When pests attack your plants, believe it or not, the plants advertise it to predators who eat those pests. Of course, they don't scream out, "Hey, there's food here!" Instead, they release volatile chemicals—natural substances that easily evaporate and diffuse through the air—that cue beneficial organisms to come over and take out the pests.
Scientists are exploring how plants use volatile compounds to attract pest predators. Researchers refer to these chemicals as herbivore-induced plant volatiles (HIPVs) because they are made in response to a plant-eating pest.
Back in the 1980s, entomologists Marcel Dicke, Ph.D., of Wageningen University (then still a student) and Maurice W. Sabelis, Ph.D., of the University of Amsterdam, both in the Netherlands, were studying spider mites on bean plants when they had a crazy brainstorm. Did the infested bean plants have a mechanism for attracting predatory mites? As it turned out, they did.
Since then, scientists have found that nearly all plants produce HIPVs. For example, corn can release HIPVs under the soil to attract nematodes that parasitize corn rootworms, or above ground to attract parasitic wasps that kill stem-borer larvae. It can even sound the alarm when a stem-borer egg is laid on a corn leaf, before any damage occurs.

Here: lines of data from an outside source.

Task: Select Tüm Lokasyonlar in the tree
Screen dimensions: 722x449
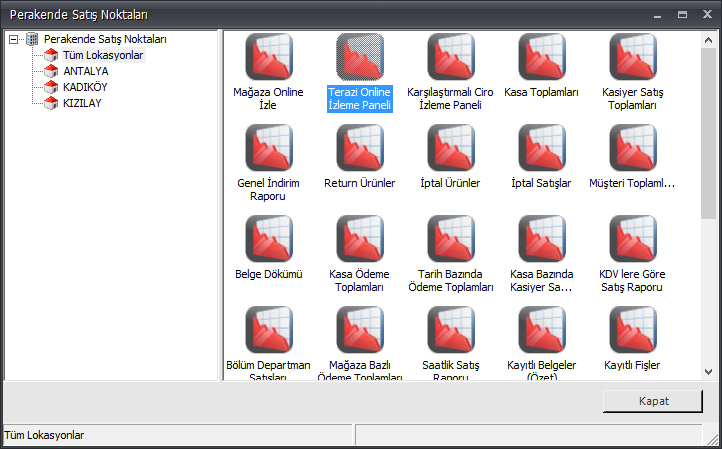Action: (x=103, y=55)
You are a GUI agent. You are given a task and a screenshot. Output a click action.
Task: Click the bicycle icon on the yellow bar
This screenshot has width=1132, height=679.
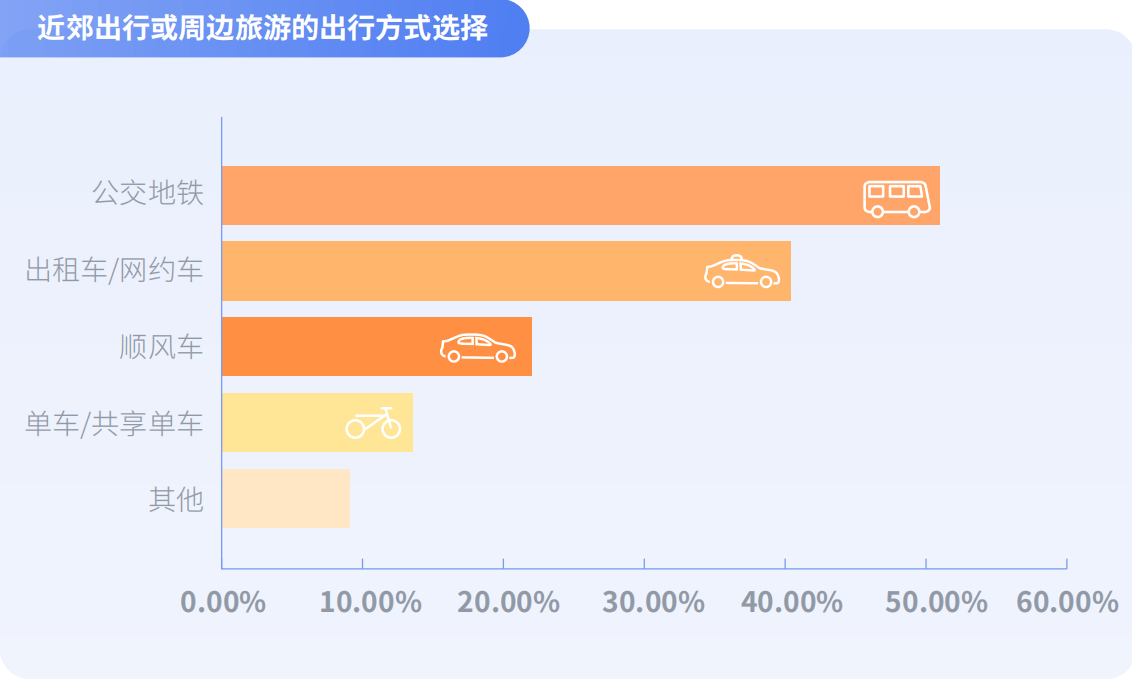tap(374, 423)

At the time, Dicke and Sabelis's discovery attracted little interest from plant breeders. Without realizing it, hybridizers sometimes bred the capability to produce HIPVs out of commercial crop varieties.
But times have changed. Individual plant varieties vary greatly in their ability to produce HIPVs, Dicke says. "There are some varieties that cry for help and others that whisper for help." Growers who use beneficial organisms in pest control want varieties that can "shout" with HIPVs. Breeders are now working with cucumbers to select for greater HIPV production.
Scientists also identified which volatiles corn produces when attacked by stem borers, and found that a legume in the genus Desmodium releases the same chemicals all the time. By intercropping corn with Desmodium and planting a grass attractive to stem borers around the perimeter of the field as a trap crop—a system known as "push-pull"—farmers in Kenya increased their yields more than threefold.
The technology that works in Kenya may not help American gardeners who deal with different pests and beneficial insects. More research is needed into how HIPVs might help organic growers. In the meantime, knowing about HIPVs helps us understand how our plants defend themselves against pests—without pesticides.